A new report from the Comptroller and Auditor General (CAG) reveals 18 Indian states had fiscal deficits above 3% in FY25, with revenue expenditure averaging over 83% of total spending. This indicates mounting fiscal pressures and rigidity in state finances.

A recent publication by the Comptroller and Auditor General of India (CAG) highlights significant fiscal challenges for Indian states, with a majority exceeding recommended deficit thresholds. The 'Publication on State Finances 2024-25' indicates that revenue expenditure continues to absorb the lion's share of state budgets, pointing to persistent fiscal rigidity across the nation.

Fiscal Deficits Climb for Many States

The CAG report reveals a concerning trend: as many as 18 states recorded fiscal deficits exceeding the 3% threshold recommended by the 15th Finance Commission in the financial year 2024-25. This metric is a crucial indicator of fiscal health, and its breach by so many states underscores growing financial pressures.

Furthermore, the report noted a mixed picture regarding revenue balances. While 13 states achieved a revenue surplus in FY25, 15 states found themselves in a revenue deficit, signifying that their non-debt receipts were insufficient to cover their day-to-day operational expenses.

States with Rising Deficits

Several states experienced a substantial increase in their fiscal deficits, with 14 states seeing a rise of over 25% in FY25 compared to FY24. These include Andhra Pradesh, Assam, Gujarat, Jharkhand, Karnataka, Kerala, Madhya Pradesh, Maharashtra, Meghalaya, Mizoram, Nagaland, Odisha, Tripura, and Uttarakhand.

Revenue Expenditure Dominates Budgets

A key finding from the CAG's 10-year comparative overview (2015-16 to 2024-25) is the continued dominance of revenue expenditure. On average, over 83% of total state spending was allocated to revenue purposes, such as salaries, pensions, interest payments, and subsidies. While capital expenditure saw absolute increases, its share relative to total spending remained comparatively small.

The report points to significant fiscal rigidity, as committed expenditures—including salaries, pensions, interest payments, subsidies, and grants—consistently absorbed more than half of the revenue expenditure, reaching 53.31% in FY25. Subsidies, in particular, demonstrated rapid growth during this period. Grants-in-aid also continued to account for nearly one-third of all revenue spending.

Focus on Social and Economic Services

Despite the high revenue expenditure, states collectively directed approximately two-thirds of their total spending towards social and economic services. This reflects a consistent focus on welfare initiatives and developmental programs aimed at their populations.

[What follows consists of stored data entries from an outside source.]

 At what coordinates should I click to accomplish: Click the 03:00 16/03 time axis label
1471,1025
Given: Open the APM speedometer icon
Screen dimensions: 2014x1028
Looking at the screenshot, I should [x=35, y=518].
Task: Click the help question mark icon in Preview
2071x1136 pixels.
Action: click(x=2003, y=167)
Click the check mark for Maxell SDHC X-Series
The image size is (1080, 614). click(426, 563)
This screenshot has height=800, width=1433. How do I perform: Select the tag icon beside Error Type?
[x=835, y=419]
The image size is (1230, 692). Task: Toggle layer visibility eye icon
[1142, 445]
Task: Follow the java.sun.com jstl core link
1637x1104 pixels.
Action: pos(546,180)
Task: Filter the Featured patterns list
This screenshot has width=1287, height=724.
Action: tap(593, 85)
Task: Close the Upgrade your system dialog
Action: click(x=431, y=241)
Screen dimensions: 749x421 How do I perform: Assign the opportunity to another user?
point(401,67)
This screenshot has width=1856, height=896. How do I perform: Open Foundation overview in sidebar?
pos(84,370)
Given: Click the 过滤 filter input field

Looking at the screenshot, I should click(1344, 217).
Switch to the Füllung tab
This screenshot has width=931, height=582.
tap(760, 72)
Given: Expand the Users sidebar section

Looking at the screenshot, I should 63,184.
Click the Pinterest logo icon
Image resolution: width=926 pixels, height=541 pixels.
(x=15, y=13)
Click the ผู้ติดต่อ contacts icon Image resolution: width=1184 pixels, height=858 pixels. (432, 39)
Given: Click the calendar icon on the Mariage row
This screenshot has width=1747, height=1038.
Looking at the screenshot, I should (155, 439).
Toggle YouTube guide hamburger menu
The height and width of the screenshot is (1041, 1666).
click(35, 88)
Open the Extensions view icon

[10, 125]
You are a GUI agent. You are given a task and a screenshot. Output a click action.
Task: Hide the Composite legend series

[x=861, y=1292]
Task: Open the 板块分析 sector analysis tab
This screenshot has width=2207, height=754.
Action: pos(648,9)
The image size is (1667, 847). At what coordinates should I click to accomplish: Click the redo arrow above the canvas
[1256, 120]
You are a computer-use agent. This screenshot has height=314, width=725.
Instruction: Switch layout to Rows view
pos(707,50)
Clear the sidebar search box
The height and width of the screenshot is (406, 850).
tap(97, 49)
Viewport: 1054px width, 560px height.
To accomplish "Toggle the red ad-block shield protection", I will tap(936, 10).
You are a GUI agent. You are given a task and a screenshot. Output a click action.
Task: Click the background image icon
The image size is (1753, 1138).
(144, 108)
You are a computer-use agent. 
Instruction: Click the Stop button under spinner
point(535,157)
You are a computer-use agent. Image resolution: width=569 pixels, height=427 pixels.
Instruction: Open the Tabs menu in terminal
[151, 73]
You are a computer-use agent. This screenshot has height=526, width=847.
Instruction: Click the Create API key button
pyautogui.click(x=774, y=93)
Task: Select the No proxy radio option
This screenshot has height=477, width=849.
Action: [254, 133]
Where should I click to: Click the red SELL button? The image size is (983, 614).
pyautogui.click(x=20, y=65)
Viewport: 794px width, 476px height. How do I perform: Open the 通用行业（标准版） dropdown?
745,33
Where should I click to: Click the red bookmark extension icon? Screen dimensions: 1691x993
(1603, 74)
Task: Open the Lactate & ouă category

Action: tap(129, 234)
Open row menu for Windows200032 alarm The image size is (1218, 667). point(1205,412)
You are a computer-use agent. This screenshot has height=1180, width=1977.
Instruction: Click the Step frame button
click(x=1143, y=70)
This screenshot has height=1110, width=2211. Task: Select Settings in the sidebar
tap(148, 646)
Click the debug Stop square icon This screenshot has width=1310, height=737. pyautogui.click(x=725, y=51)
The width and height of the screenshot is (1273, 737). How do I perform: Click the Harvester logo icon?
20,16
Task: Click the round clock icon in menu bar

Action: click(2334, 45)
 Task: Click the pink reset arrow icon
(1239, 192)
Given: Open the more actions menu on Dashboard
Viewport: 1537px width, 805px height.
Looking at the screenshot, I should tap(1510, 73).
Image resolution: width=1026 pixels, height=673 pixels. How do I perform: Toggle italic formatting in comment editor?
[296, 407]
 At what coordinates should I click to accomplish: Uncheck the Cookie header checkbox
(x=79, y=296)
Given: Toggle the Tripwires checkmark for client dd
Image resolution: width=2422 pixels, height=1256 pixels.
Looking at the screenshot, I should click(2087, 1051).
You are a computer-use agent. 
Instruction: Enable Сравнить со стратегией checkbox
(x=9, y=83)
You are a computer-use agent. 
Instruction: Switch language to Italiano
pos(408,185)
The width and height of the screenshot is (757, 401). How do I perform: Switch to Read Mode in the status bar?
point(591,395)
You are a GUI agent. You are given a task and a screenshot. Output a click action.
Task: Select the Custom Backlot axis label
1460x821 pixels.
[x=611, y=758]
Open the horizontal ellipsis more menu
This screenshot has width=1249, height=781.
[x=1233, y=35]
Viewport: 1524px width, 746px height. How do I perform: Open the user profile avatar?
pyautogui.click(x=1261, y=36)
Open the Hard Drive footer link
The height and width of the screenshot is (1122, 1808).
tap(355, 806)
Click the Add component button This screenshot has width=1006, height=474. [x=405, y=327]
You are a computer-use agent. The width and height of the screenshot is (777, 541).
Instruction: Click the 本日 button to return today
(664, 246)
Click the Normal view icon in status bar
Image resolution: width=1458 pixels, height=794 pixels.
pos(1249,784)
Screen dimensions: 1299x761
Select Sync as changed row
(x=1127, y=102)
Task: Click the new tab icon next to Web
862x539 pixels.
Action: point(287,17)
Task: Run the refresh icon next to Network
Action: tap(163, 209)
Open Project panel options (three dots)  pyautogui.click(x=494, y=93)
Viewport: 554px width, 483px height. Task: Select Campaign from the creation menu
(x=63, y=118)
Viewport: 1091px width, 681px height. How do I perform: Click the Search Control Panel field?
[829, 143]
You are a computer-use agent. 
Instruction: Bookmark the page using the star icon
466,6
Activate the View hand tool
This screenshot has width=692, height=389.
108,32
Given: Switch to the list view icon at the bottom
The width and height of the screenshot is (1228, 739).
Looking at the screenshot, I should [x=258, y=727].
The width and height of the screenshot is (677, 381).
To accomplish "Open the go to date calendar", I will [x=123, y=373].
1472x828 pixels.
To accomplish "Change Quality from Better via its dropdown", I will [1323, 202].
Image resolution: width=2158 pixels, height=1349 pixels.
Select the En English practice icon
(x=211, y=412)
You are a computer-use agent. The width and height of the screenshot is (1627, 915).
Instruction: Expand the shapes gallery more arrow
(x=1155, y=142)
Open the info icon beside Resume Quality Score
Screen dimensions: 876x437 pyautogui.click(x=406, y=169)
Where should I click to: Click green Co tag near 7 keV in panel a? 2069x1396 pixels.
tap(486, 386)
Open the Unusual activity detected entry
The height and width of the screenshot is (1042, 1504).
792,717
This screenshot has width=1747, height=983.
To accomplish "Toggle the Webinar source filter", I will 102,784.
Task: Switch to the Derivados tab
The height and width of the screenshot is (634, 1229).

States' aggregate expenditure saw a sharp rise of 131% between 2015-16 and 2024-25, broadly keeping pace with economic growth. However, the underlying structure of this expenditure remained largely unchanged, reinforcing concerns about the inflexibility of state budgets.

Revenue Streams and Weakening Buoyancy

In terms of revenue generation, States’ Own Tax Revenue (SOTR) remains the largest component of revenue receipts, increasing its share to 50.13% in FY25 from 49.55%. However, the buoyancy of SOTR weakened in FY25 compared to the previous year. The states' share in Union taxes grew markedly, attributed to higher tax devolution under the Fourteenth and Fifteenth Finance Commissions, leading to a decreased reliance on grants-in-aid and central assistance.